The doctor in Virgil is squat with buckteeth and tufts of white hair sprouting from his ears. In the examining room, as Maggie lies on her back, her feet in stirrups, he prods her without much interest.
“Five weeks late, you say? Temperature’s high.”
“I’ve been ill. I had a fever.”
The doctor tuts as if this fact is medically uninteresting. “Have there been mood swings, headaches? Cervix feels a little soft. No spotting, but morning sickness, you said. Well, the chances are pretty good. Don’t worry, we’ll sort it out soon enough.” He draws a vial of blood and dispatches her to the bathroom with a plastic cup, saying it will be a week before the results come in.
When she exits the office, there’s a cluster of people just outside beneath an awning, watching as rain pours down before them in a solid sheet. Few vehicles pass by, and no one speaks. They all stand and wait, their numbers swelling with more patients from inside. When a man in a suit rushes down the street into the awning’s sanctuary, drenched from head to toe, those already gathered smile in sympathy, and the newcomer smiles too as he wipes himself off. Above them, a swallow perches on a strut, silent and unmoving.

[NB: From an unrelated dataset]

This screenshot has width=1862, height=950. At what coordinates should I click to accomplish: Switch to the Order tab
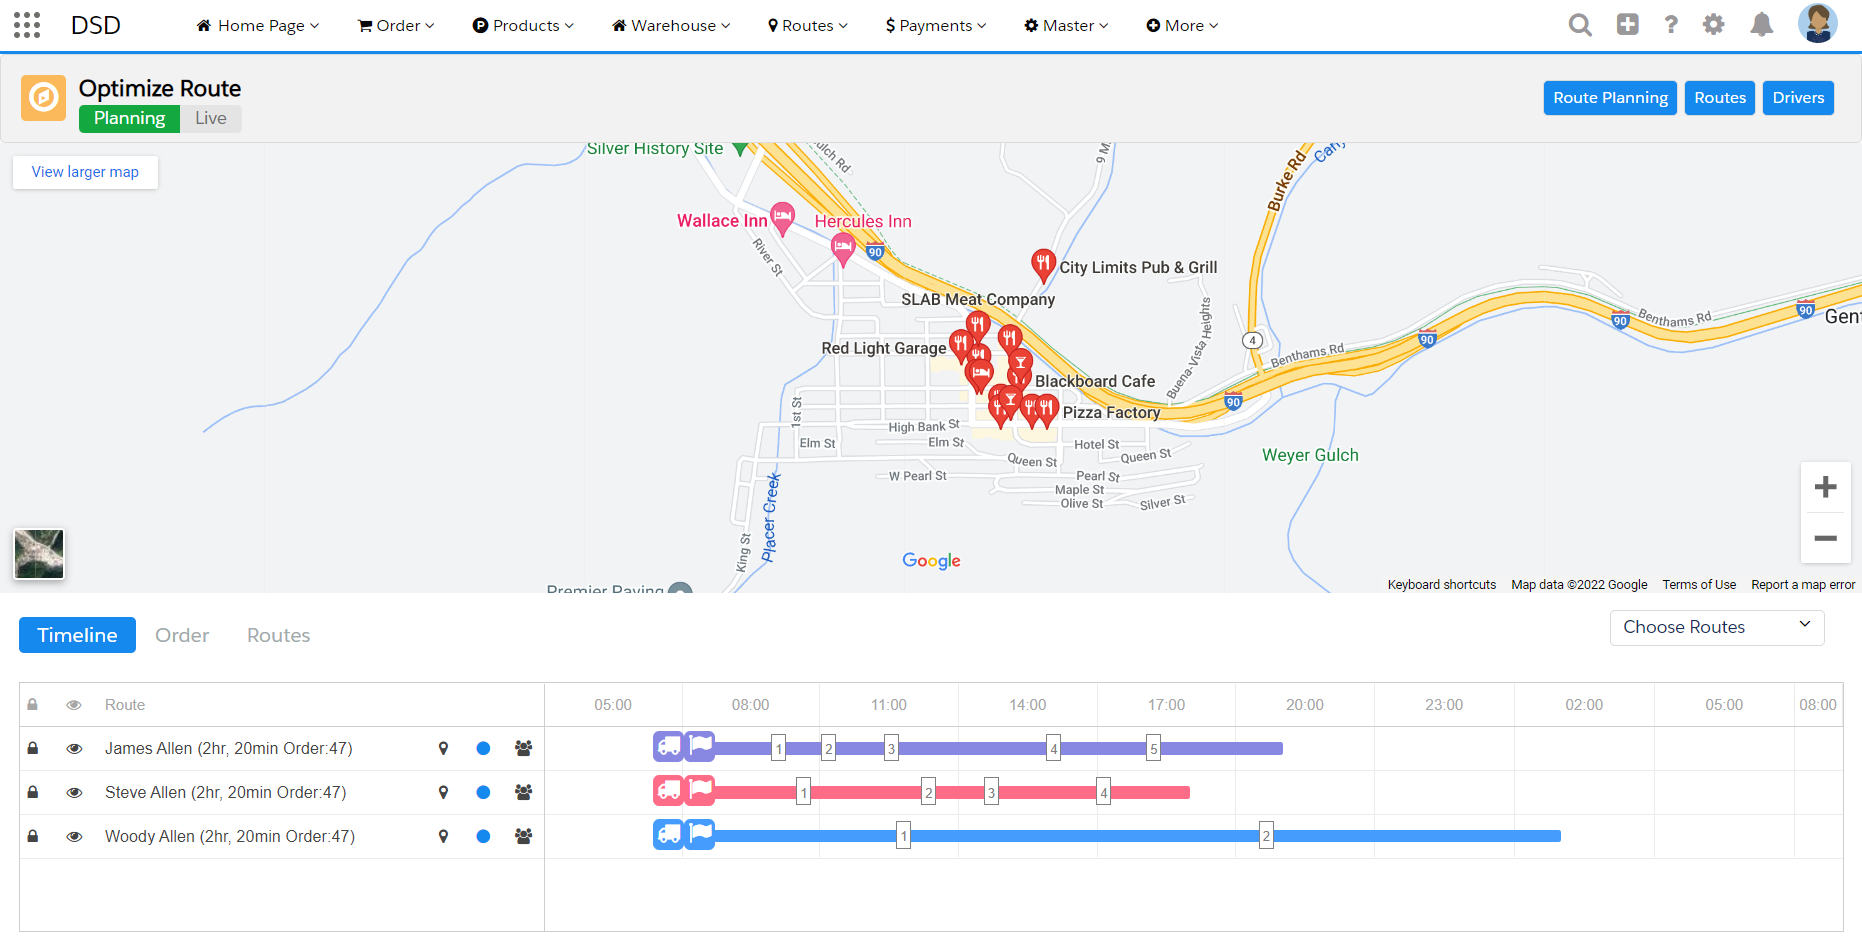[181, 635]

Eventually the rain abates. One by one, at some sign known only to themselves, people begin to depart and continue on their way. By the time Maggie leaves, a patch of sun is poking through the clouds.
7
When the little blue Volvo comes up the driveway, Maggie’s first thought is that it’s Fletcher. She’s on the porch beating out rugs and George Ray is working close by, humming tunelessly as he plants saplings along the edge of the lawn. She’s not expecting Fletcher for another ten days, but he must have bought another car and come back early. The silhouette behind the wheel doesn’t look like his, though, and when the driver exits the Volvo in his golf cap, she sees with a sinking heart that it’s the priest from
the stone church.
“Pardon intrusion,” he says, ambling up the steps. “Lenka tells me I must call first, but telephone is its own intrusion, yes?”
Maggie agrees that it is.
As the priest reaches the top of the stairs, he hands her a brown paper bag. “Buchty,” he says. “Lenka makes it for you.”

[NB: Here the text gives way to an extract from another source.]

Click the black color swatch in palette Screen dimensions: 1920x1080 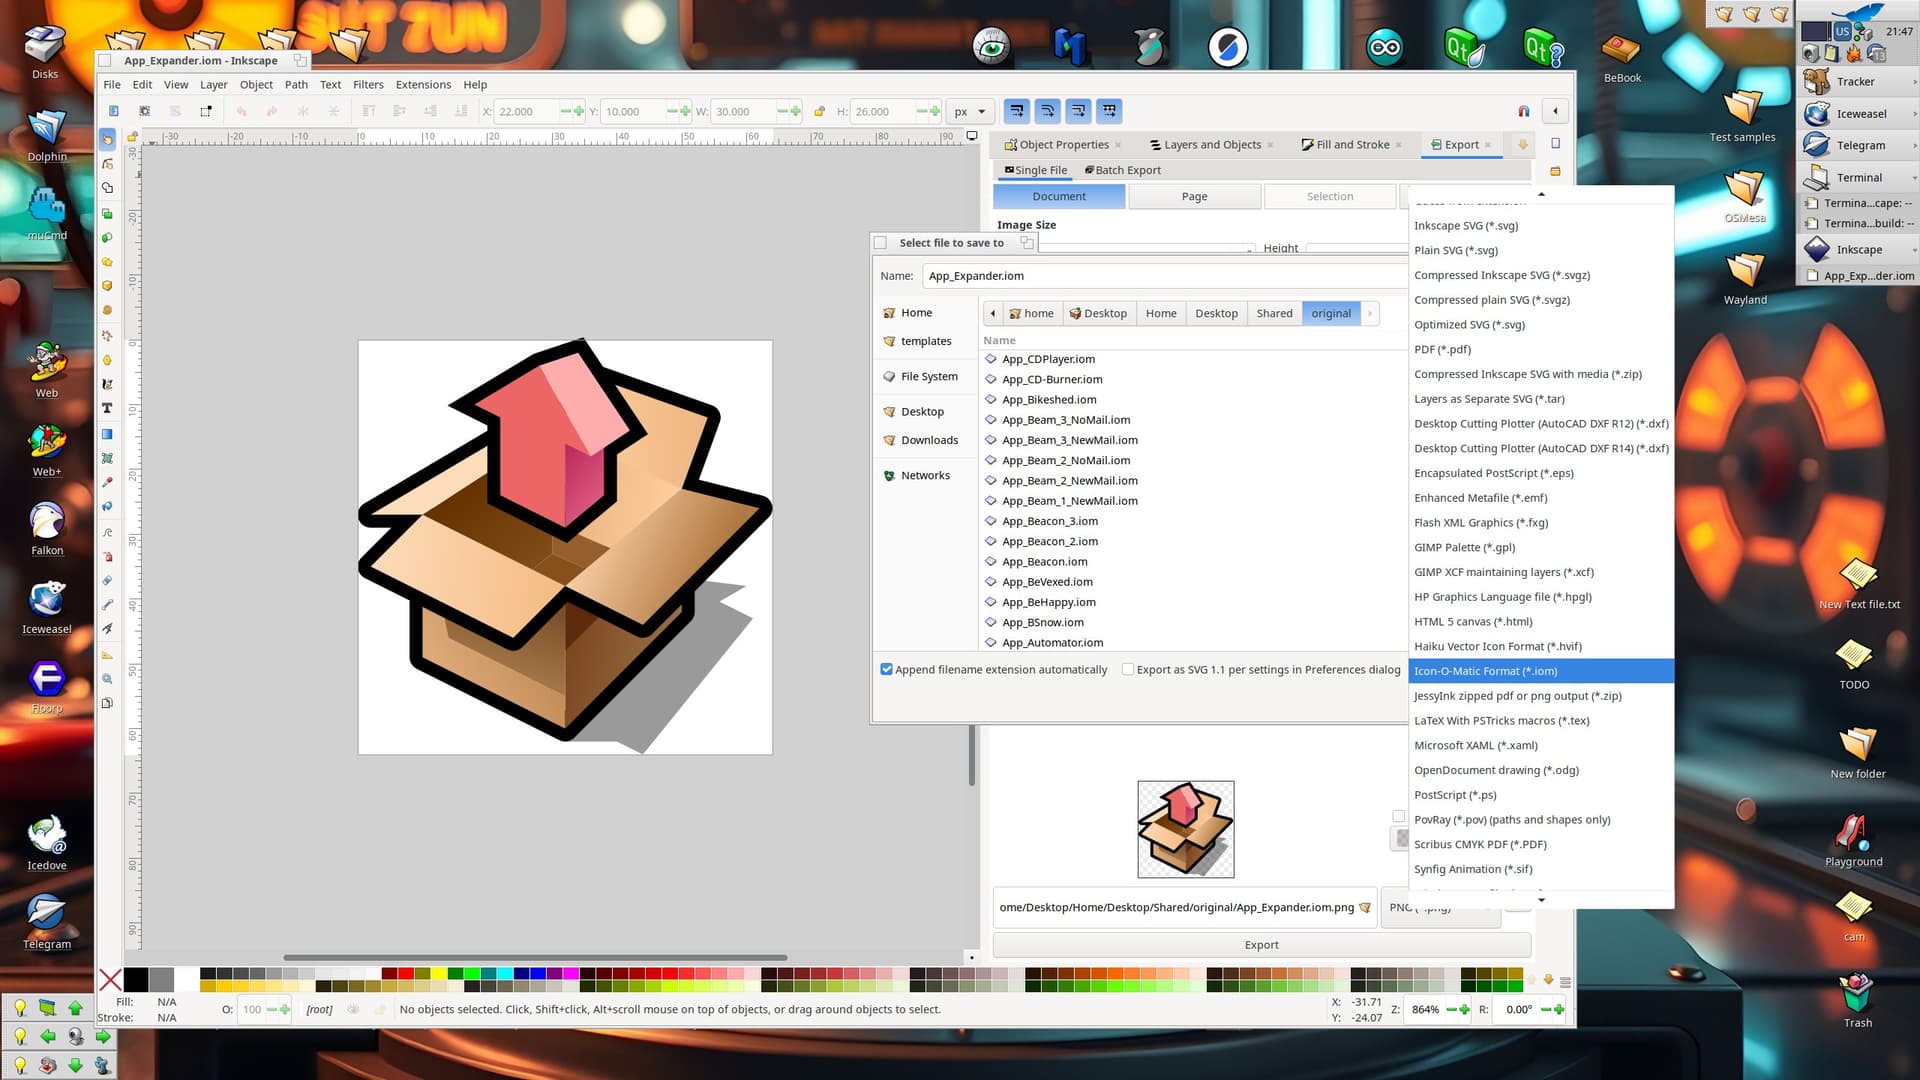[135, 980]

Maggie takes the bag and thanks him, worried about what kind of obligation she has just accepted.
“Is very quiet,” says the priest, turning to take in the property. On the lawn, George Ray’s hammering a stake into the ground, while the moon hangs just above the orchard, tiny and pale in the afternoon sky like an egg laid in the treetops. At first Maggie assumes the priest’s being sarcastic, given the hammering. Then she figures out his implication.
“Yes, most people have left,” she says. She can’t bring herself to admit that everyone has gone.
“Is nice man from grocery store still here?” asks the priest. He means Wale, she realizes, and she laughs at the idea of Wale as a nice man. The priest seems puzzled by her reaction.
“That man abandoned his girlfriend and his daughter,” she tells him. His expression falls, and he asks how the woman and the girl are doing. Maggie merely says they’re back in the States now. She doesn’t feel like talking about Brid and Pauline with him.
“I must tell you,” says the priest, “I come as courtesy to your grandmother.”
“My grandmother,” Maggie repeats.
“She writes nice letter to me asking how you are.” The priest sees her look of incomprehension and goes on. “You tell her you come to church, so she makes inquiry about this parish and discovers my address.”
“I didn’t tell her—” Then Maggie remembers what she said to Gran on the phone. She can imagine Gran’s excitement at the thought of her attending Mass.